Saved data entries
# # #

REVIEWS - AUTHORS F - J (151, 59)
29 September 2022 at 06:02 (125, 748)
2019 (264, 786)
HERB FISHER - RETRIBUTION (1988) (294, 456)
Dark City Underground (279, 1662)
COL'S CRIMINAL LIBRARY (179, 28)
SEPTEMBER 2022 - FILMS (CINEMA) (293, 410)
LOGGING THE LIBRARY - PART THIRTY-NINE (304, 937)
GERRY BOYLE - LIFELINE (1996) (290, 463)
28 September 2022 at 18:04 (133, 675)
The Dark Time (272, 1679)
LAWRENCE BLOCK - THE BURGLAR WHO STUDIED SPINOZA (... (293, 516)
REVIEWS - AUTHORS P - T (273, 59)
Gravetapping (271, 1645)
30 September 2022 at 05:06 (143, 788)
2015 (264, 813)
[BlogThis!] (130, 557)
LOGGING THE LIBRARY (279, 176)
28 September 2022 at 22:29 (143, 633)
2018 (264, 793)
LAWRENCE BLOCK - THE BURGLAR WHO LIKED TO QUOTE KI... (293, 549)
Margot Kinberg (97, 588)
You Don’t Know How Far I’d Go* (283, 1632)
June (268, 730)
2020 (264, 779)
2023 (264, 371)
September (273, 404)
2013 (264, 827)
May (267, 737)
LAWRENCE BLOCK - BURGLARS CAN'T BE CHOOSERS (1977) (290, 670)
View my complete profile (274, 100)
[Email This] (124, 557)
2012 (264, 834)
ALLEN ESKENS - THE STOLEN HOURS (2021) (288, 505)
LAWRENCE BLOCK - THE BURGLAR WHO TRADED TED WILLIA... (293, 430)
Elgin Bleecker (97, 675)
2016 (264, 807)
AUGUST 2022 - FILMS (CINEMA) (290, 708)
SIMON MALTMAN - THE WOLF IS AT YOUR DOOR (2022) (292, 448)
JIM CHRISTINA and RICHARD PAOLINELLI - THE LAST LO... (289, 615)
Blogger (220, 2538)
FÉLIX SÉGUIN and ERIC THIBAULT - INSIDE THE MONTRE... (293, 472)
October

# # #

When you write the entries out again, keep every word and mark exactly as it is.

REVIEWS - AUTHORS F - J (151, 59)
29 September 2022 at 06:02 (125, 748)
2019 (264, 786)
HERB FISHER - RETRIBUTION (1988) (294, 456)
Dark City Underground (279, 1662)
COL'S CRIMINAL LIBRARY (179, 28)
SEPTEMBER 2022 - FILMS (CINEMA) (293, 410)
LOGGING THE LIBRARY - PART THIRTY-NINE (304, 937)
GERRY BOYLE - LIFELINE (1996) (290, 463)
28 September 2022 at 18:04 (133, 675)
The Dark Time (272, 1679)
LAWRENCE BLOCK - THE BURGLAR WHO STUDIED SPINOZA (... (293, 516)
REVIEWS - AUTHORS P - T (273, 59)
Gravetapping (271, 1645)
30 September 2022 at 05:06 (143, 788)
2015 (264, 813)
[BlogThis!] (130, 557)
LOGGING THE LIBRARY (279, 176)
28 September 2022 at 22:29 (143, 633)
2018 (264, 793)
LAWRENCE BLOCK - THE BURGLAR WHO LIKED TO QUOTE KI... (293, 549)
Margot Kinberg (97, 588)
You Don’t Know How Far I’d Go* (283, 1632)
June (268, 730)
2020 (264, 779)
2023 (264, 371)
September (273, 404)
2013 (264, 827)
May (267, 737)
LAWRENCE BLOCK - BURGLARS CAN'T BE CHOOSERS (1977) (290, 670)
View my complete profile (274, 100)
[Email This] (124, 557)
2012 (264, 834)
ALLEN ESKENS - THE STOLEN HOURS (2021) (288, 505)
LAWRENCE BLOCK - THE BURGLAR WHO TRADED TED WILLIA... (293, 430)
Elgin Bleecker (97, 675)
2016 (264, 807)
AUGUST 2022 - FILMS (CINEMA) (290, 708)
SIMON MALTMAN - THE WOLF IS AT YOUR DOOR (2022) (292, 448)
JIM CHRISTINA and RICHARD PAOLINELLI - THE LAST LO... (289, 615)
Blogger (220, 2538)
FÉLIX SÉGUIN and ERIC THIBAULT - INSIDE THE MONTRE... (293, 472)
October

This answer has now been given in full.